■ TO DO ■
In this exercise, retype exactly and only the lines from the top of the entries below through the line that holds "This screenshot has width=662, height=469.", omitting pictures.

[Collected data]
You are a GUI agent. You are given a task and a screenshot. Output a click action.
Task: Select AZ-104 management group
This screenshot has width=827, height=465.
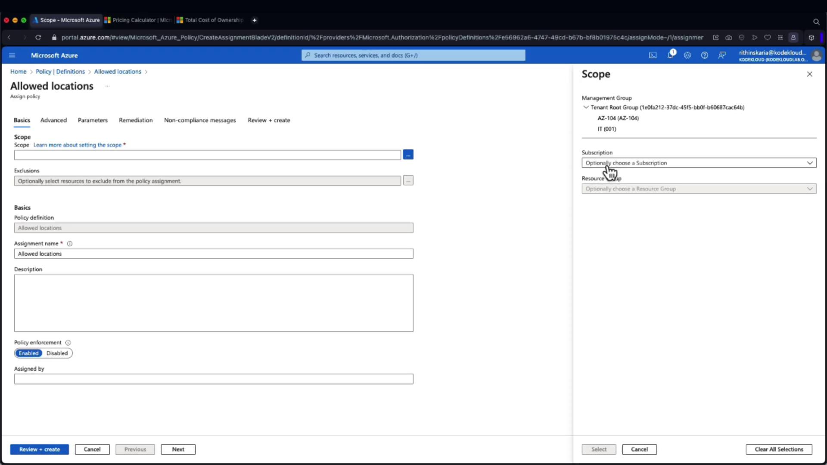click(x=618, y=118)
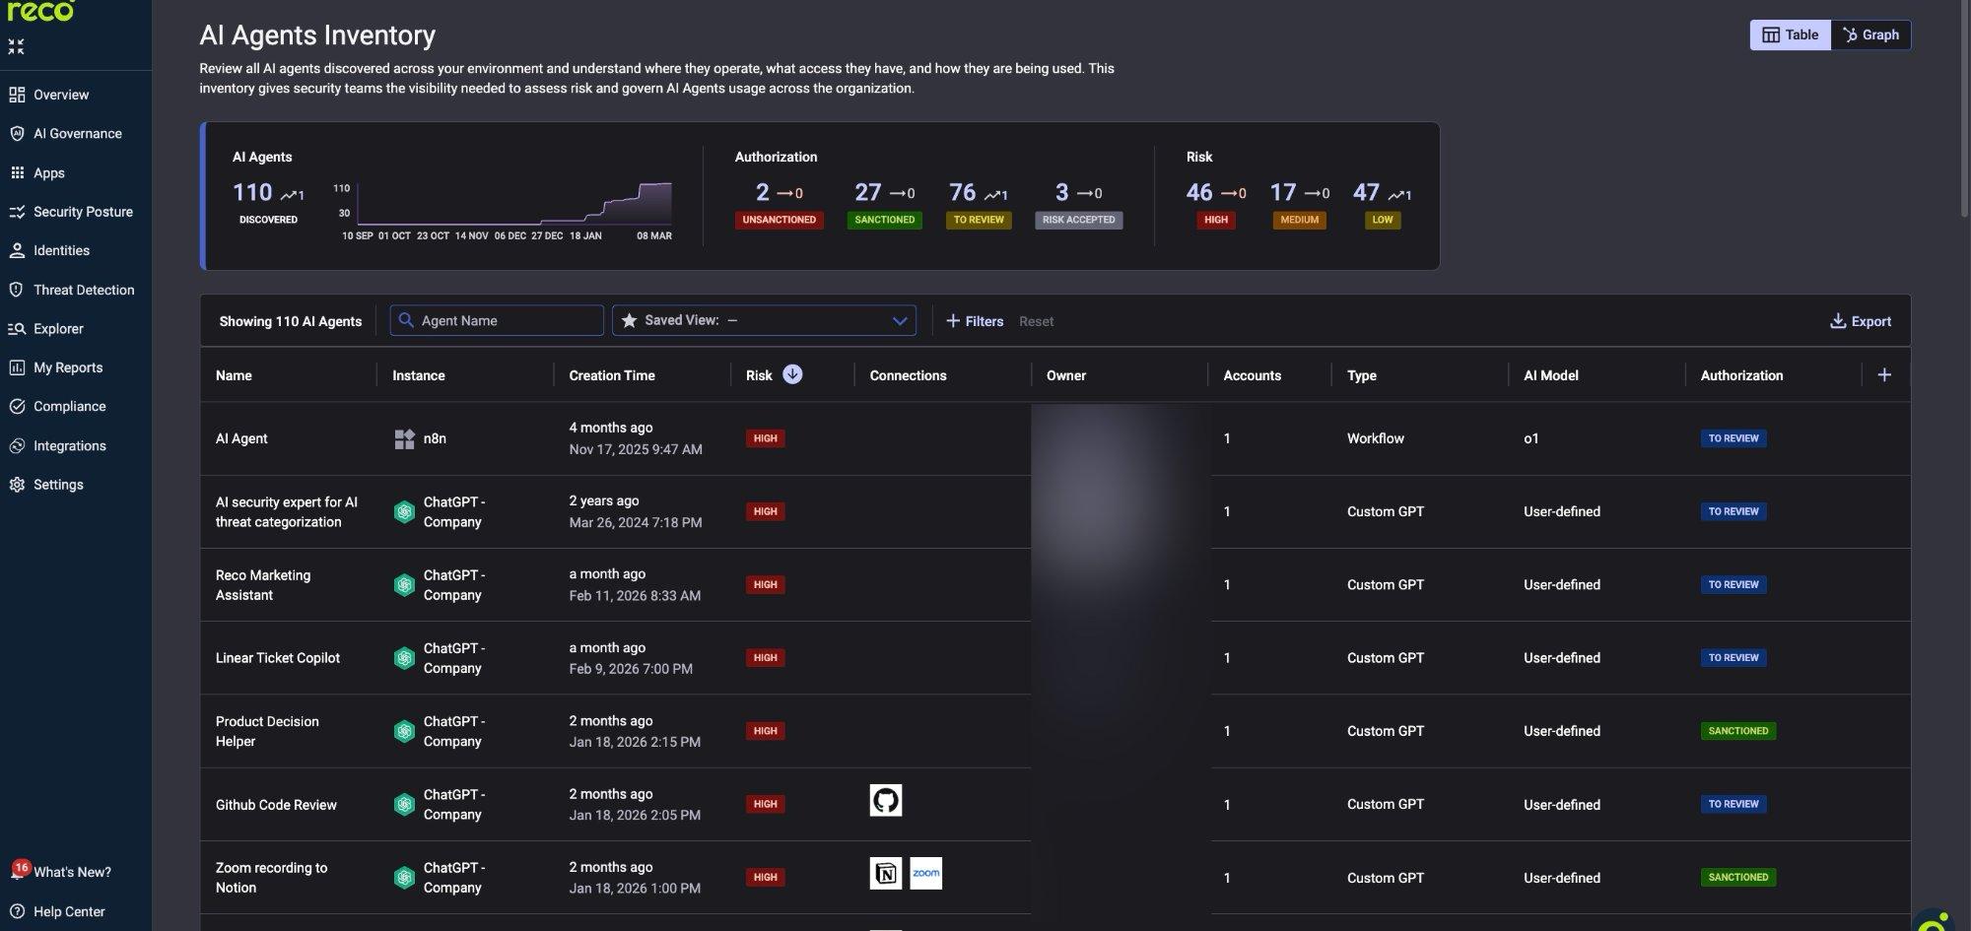Click the GitHub connection icon on Github Code Review
This screenshot has height=931, width=1971.
tap(886, 800)
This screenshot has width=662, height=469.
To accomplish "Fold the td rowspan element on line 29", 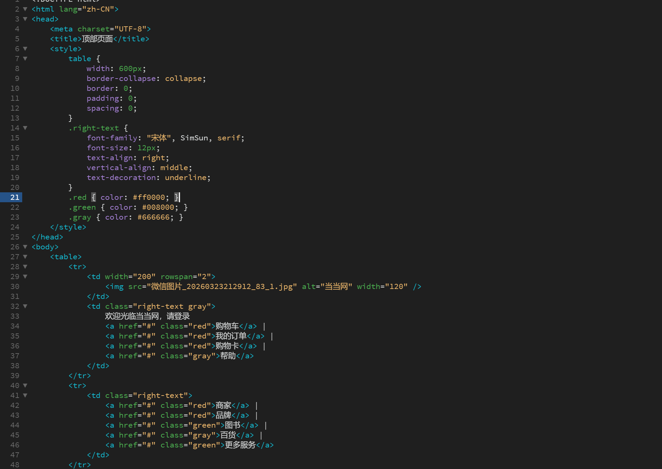I will (25, 276).
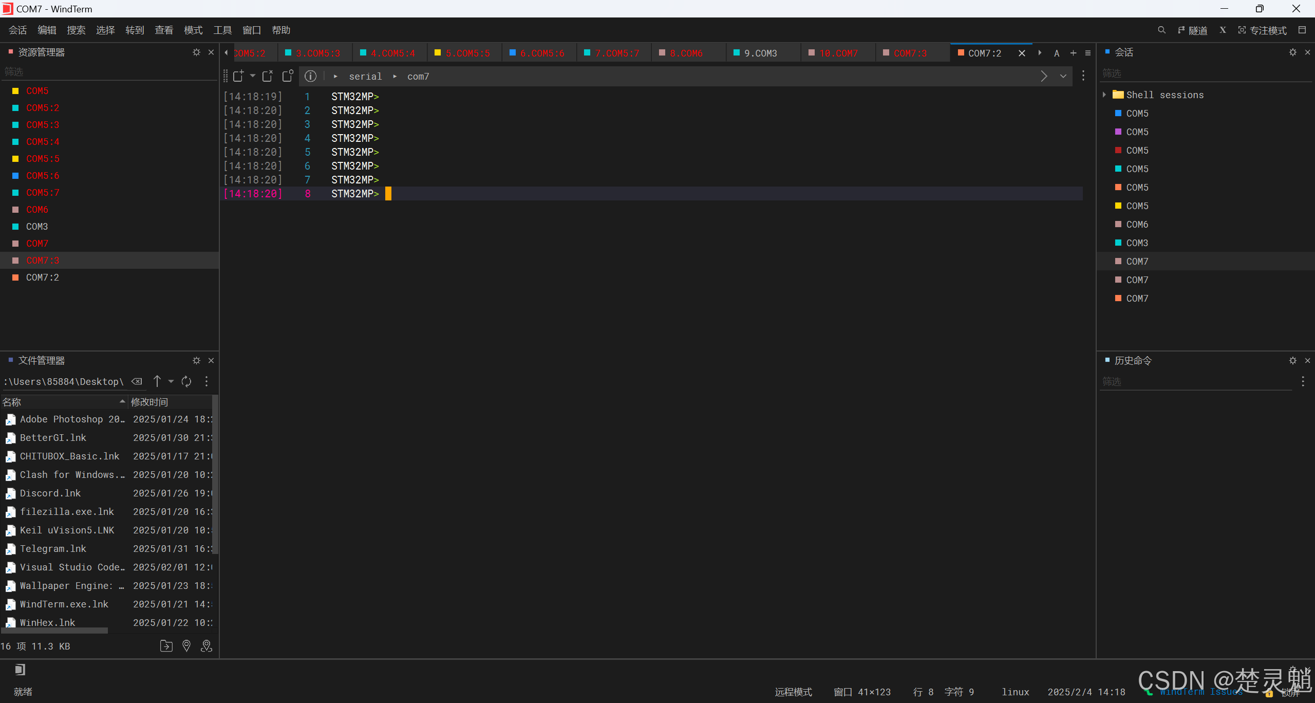Expand the address bar history chevron
Screen dimensions: 1315x703
pyautogui.click(x=1063, y=76)
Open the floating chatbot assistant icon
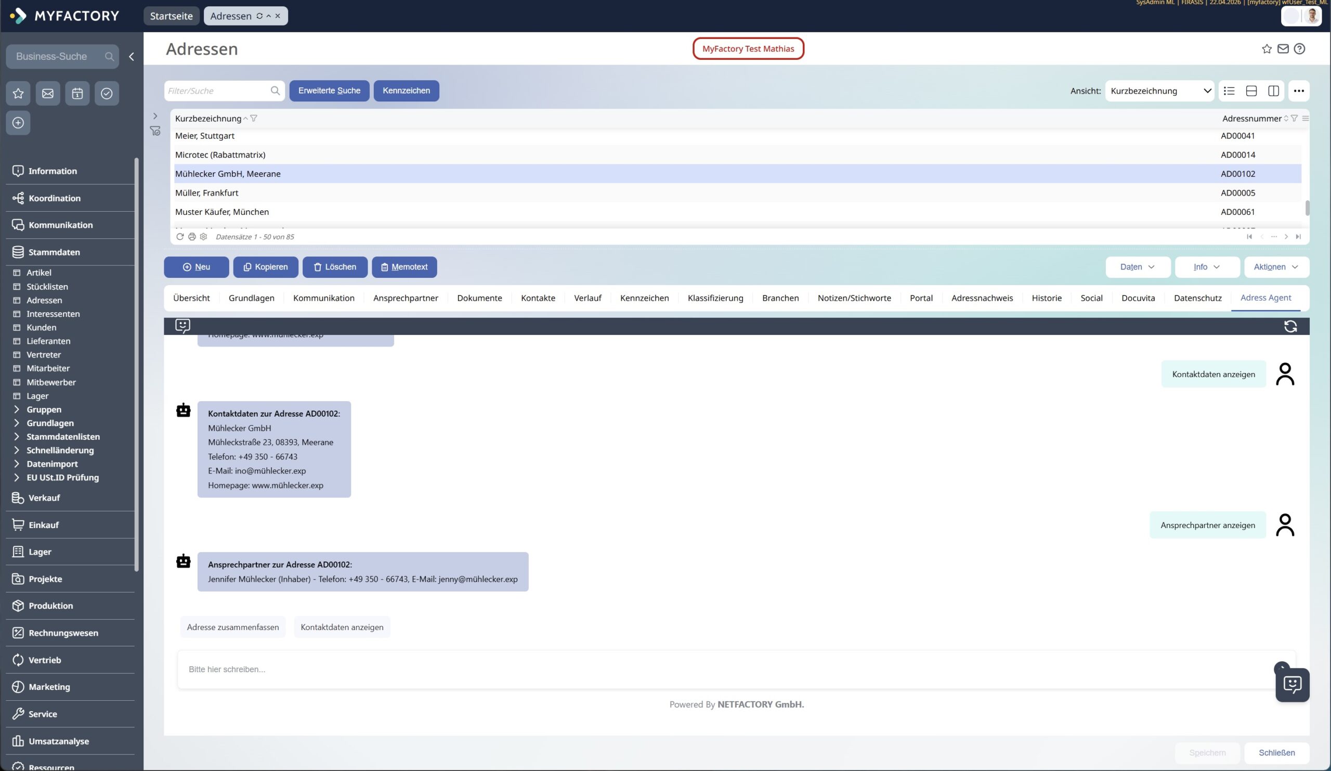Image resolution: width=1331 pixels, height=771 pixels. click(1292, 685)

■ SOLUTION TO THE PROBLEM ■
You are a GUI agent. You are given a task and a screenshot. Output a click action.
Task: Select AZ-104 management group
This screenshot has width=827, height=465.
click(x=618, y=118)
Click the GitHub connection icon on Github Code Review
This screenshot has height=931, width=1971.
tap(886, 800)
This screenshot has width=662, height=469.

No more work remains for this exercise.